Two Birmingham architects have been shortlisted in a competition to transform Centenary Square – beating off competition from rivals in 30 countries.

Atkins and Broadway Malyan in the city were chosen from 185 entries from across the world to fight out for the right to redesign the prominent public space.

Their plans will compete with schemes from Reading firm Barton Willmore, Graeme Massie Architects in Edinburgh and Open Studio Architects with United Visual Artists in London.

However, the competition, run by the Royal Institute of British Architects (RIBA), came in for criticism for choosing “well established practices” rather than up-and-coming youngsters.

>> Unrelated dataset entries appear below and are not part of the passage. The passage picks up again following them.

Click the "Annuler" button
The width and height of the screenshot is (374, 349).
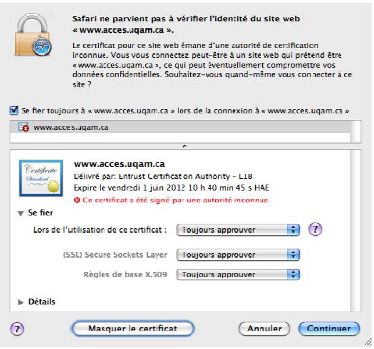click(x=264, y=328)
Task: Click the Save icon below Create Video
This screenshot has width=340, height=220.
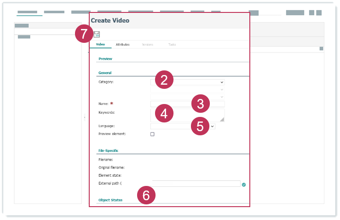Action: pyautogui.click(x=97, y=34)
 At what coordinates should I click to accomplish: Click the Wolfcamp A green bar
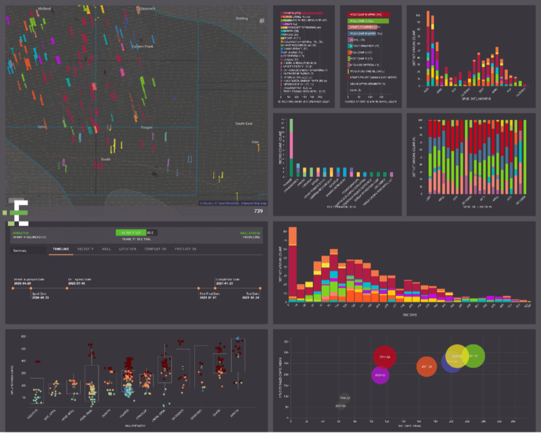pyautogui.click(x=368, y=21)
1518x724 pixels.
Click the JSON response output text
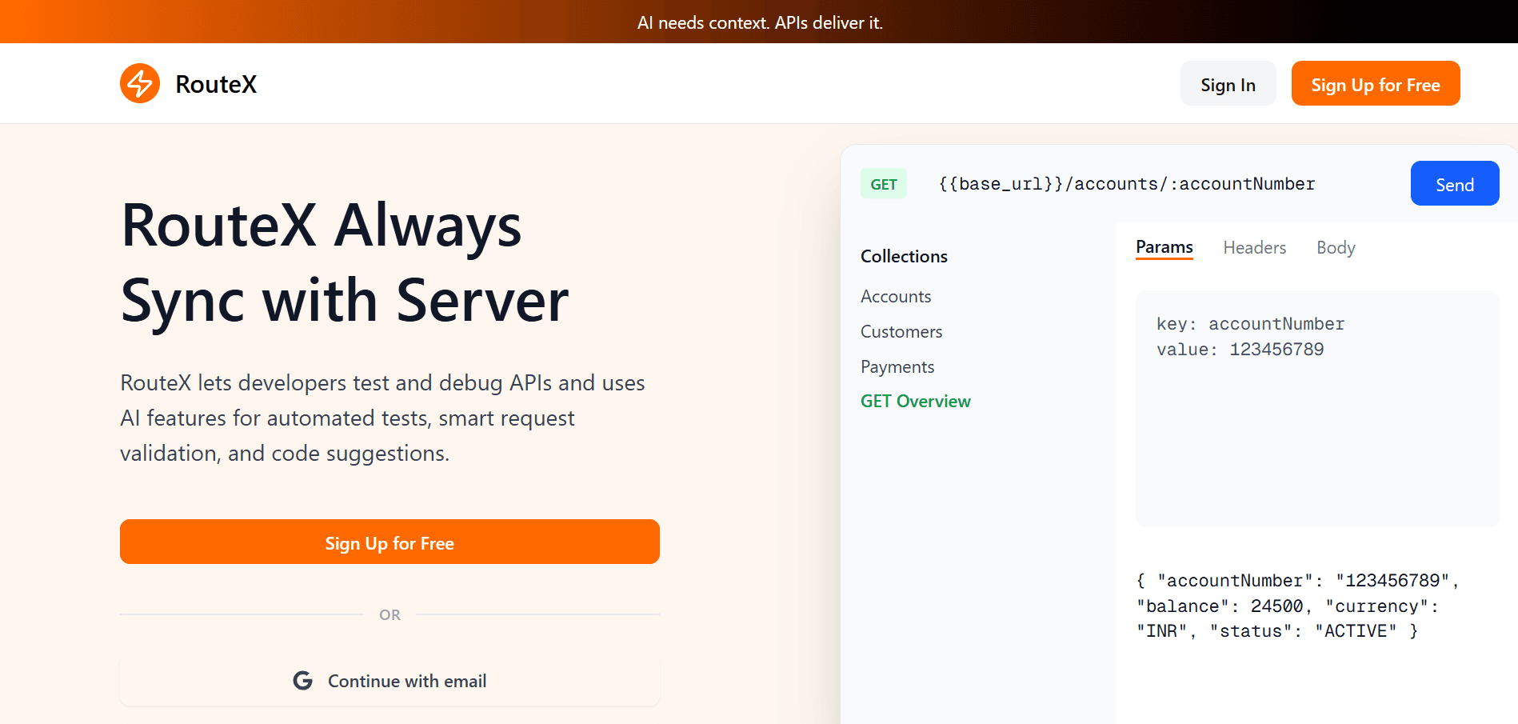1297,606
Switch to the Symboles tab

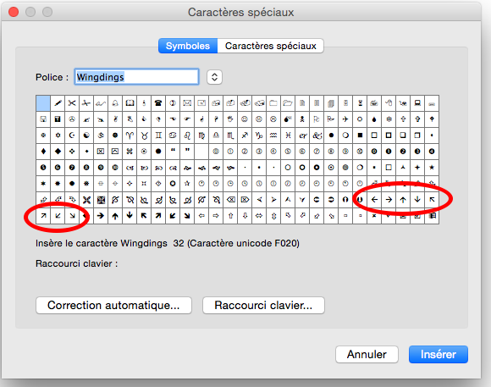[188, 46]
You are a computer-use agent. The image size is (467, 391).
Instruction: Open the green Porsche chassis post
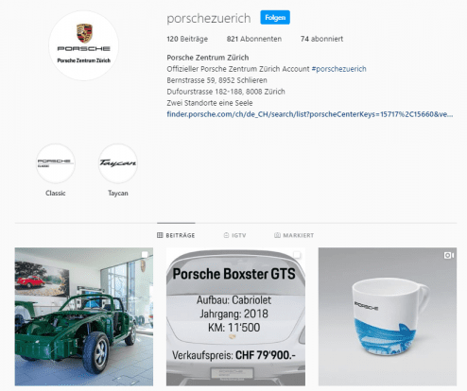[x=84, y=316]
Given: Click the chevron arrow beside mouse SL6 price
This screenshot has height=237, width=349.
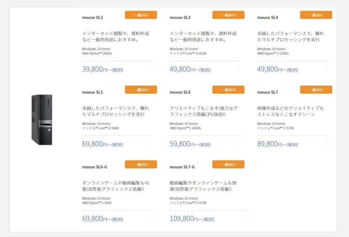Looking at the screenshot, I should (239, 144).
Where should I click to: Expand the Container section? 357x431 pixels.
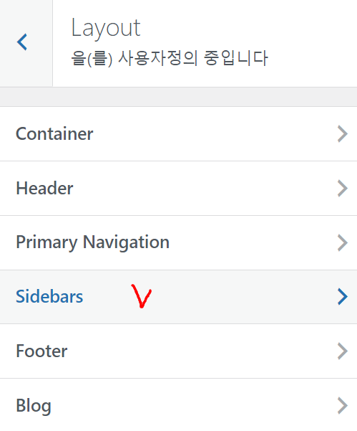pos(179,134)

Sasha Bhavan, of Knox Bhavan Architects, RIBA adviser, said: “It was the impressive analysis and empathy with the site and city which probably resulted in an all UK shortlist, two of which are Birmingham practices. We are looking forward to being surprised and delighted with the developing next stage of the competition. This is a tremendous opportunity for the shortlisted five and Birmingham to show how innovative thoughtful design can transform a major public civic space.”

The five shortlisted teams will now develop their initial concepts and their schemes will then go on public display in Birmingham in May before the final judging by the panel in June 2015.

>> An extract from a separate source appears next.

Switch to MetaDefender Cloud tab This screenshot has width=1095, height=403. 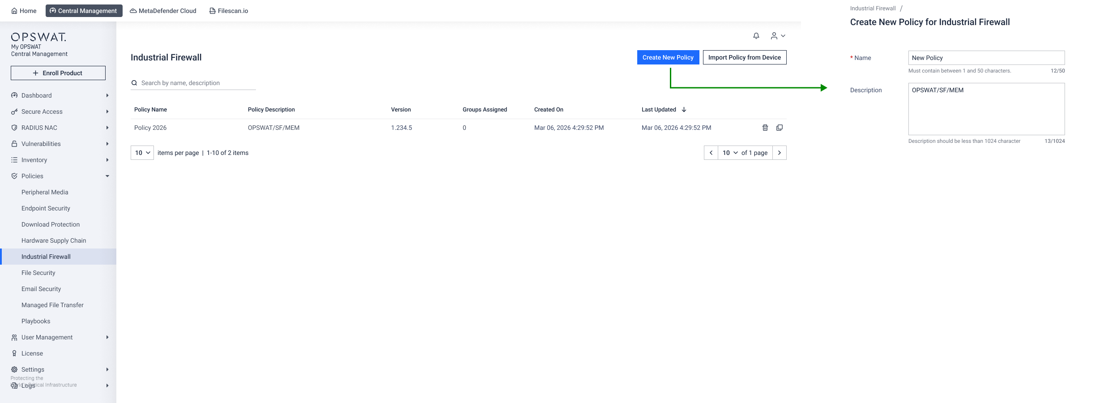pos(163,11)
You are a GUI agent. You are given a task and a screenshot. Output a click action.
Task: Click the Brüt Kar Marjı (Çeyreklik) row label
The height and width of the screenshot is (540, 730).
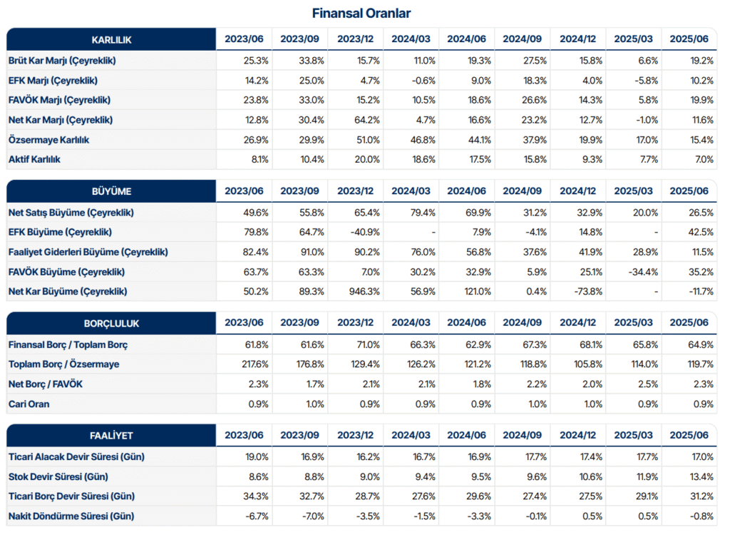click(x=62, y=61)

David Tittle, chief executive of MADE and Chair of the national Design Network said: “It’s good to see some intriguing and professional designs for Centenary Square and we are pleased to see a mix of elements: some look as thought they might be quite radical and some are public space design tropes. It is interesting - and perhaps a little disappointing - that despite such strong and varied interest in the anonymous competition the chosen shortlist are all well established practices. Wouldn’t it have been a fantastic opportunity for at least one young or newly established practice or even a student submission make the cut. Maybe instead there is scope for the shortlisted firms working with a wide range of people in the city (including young people) to refine their proposals.”

Coun Ian Ward, deputy leader of Birmingham City Council and a member of the judging panel, said: “As anticipated, this competition attracted some truly exceptional entries from across the world, making it all the more difficult to select just five for the shortlist.

“Although judging was done anonymously, I am delighted that two Birmingham practices have made the shortlist, seeing off fierce competition from a wide range of international entries.

“This competition demonstrates that Birmingham is not afraid to embrace innovative and unusual ideas and I now look forward to the next stage of the competition when we will choose a winning design truly fitting of a world class city.”